**Stored data:**

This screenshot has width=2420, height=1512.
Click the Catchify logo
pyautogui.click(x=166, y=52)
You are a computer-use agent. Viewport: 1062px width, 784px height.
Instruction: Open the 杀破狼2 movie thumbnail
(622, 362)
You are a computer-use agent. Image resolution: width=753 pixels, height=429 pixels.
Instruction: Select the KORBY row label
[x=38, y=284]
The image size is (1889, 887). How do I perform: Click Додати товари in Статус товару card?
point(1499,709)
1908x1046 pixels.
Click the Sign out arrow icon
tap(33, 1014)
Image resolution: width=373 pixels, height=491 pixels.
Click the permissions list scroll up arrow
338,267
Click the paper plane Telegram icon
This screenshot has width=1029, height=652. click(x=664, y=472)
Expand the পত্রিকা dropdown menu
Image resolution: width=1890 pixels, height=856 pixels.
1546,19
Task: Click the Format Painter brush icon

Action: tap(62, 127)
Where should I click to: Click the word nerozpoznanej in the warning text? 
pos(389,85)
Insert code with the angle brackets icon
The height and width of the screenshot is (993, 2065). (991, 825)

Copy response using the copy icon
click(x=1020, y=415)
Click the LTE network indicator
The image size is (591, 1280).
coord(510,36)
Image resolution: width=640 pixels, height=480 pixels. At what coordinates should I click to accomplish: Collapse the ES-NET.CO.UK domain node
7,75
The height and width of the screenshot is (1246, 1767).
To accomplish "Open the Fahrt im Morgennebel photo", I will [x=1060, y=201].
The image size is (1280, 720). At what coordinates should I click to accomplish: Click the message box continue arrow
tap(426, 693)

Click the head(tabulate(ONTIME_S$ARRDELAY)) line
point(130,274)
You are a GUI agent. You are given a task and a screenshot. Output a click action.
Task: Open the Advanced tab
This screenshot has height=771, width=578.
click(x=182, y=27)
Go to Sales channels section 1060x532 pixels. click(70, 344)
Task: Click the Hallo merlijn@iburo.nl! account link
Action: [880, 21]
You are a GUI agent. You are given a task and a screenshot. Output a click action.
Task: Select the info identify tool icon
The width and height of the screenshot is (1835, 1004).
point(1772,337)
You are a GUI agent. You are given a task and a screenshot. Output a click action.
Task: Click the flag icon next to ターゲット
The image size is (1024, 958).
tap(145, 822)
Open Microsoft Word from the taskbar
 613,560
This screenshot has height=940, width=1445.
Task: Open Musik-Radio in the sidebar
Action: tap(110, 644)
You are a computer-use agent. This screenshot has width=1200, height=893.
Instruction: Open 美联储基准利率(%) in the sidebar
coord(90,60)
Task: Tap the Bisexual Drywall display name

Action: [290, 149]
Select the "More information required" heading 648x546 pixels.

**Work instructions:**
Find the line that contains "You are a computer-use agent. This". Copy it and every line after it to the end of the records, exactly, and nothing more.

**Response area:**
You are a computer-use agent. This screenshot has width=1200, height=893.
Instruction: Open 美联储基准利率(%) in the sidebar
coord(90,60)
Task: Tap the Bisexual Drywall display name

Action: [290, 149]
Select the "More information required" heading 648x546 pixels.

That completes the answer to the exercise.